The Turpentine mango is a genotype of mango (Mangifera indica) cultivars traditionally grown in the Caribbean, parts of Central and South America, and South Florida. Known for their fibrous flesh and strong resinous flavor, turpentine mangoes are primarily used in local consumption, juice production, preserves, or as rootstock due to their disease resistance and vigorous growth.

This cultivar has significant salt tolerance as part of its origin in the Caribbean region, indicating growing conditions where its rootstock may be preferred over other mango cultivars.

The Turpentine mango is a source of the polyembryonic germplasm responsible for about 20% of the genetic makeup of Florida mango cultivars, which were dispersed worldwide for their commercial value in the late 20th century when it was among four mango cultivars being developed in Florida.

==Description==
Turpentine mangoes are typically small to medium-sized fruits with thin skin and a high-fiber, juicy pulp. The odor and flavor are distinctive, having a "turpentine" quality, and may be described as resinous or piney, which is the origin of the "turpentine" name. Despite the name, the fruit is edible and safe for consumption, and the flavor is appreciated in some local traditions.

==Cultivation==
Around 1868, seeds of the Turpentine mango were planted near Coconut Grove in south Florida, and the resultant trees prospered into the early 1900s.

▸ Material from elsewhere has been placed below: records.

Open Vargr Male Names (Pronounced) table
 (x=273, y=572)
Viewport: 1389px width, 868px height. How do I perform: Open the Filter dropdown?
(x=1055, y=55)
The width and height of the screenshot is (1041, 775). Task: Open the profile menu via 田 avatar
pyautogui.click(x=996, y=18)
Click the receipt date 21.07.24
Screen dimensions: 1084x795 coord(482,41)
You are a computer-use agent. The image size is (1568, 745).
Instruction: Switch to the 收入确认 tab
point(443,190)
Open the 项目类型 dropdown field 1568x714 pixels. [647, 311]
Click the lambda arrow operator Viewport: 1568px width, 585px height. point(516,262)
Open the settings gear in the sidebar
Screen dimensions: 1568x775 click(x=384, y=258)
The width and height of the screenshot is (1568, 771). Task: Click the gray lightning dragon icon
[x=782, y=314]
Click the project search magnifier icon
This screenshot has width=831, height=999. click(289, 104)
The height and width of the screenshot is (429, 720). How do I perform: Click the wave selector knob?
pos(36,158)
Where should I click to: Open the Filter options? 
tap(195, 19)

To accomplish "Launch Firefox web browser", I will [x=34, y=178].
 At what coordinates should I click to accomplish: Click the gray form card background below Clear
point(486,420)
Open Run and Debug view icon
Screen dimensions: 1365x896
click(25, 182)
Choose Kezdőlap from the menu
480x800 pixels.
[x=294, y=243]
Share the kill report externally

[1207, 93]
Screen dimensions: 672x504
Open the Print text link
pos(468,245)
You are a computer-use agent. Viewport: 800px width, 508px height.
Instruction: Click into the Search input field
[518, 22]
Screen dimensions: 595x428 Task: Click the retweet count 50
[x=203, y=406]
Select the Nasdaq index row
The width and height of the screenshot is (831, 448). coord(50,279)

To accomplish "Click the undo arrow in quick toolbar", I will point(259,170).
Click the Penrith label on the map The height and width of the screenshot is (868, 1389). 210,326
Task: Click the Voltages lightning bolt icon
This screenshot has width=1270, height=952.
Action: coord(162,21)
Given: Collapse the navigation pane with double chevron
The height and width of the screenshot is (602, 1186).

These mangoes are well-adapted to tropical and subtropical climates, and are commonly found in home gardens throughout Florida, the Caribbean and parts of Central America. In Florida, the Turpentine mango is often used as a rootstock for grafting commercial mango varieties due to its strong salt tolerance, disease resistance, and ability to thrive in poor soil conditions.

==Uses==
While the fibrous texture of turpentine mangoes makes them less desirable for fresh market sale, they are popular for making juice, chutneys, jams, and other processed mango products. Their strong aromatic profile is also valued in certain regional cuisines.

===As rootstock===
One of the most significant uses of the turpentine mango is as a rootstock in commercial and hobbyist mango cultivation. Its vigorous growth habit and resistance to common diseases such as anthracnose and powdery mildew make it a preferred choice for supporting grafted cultivars.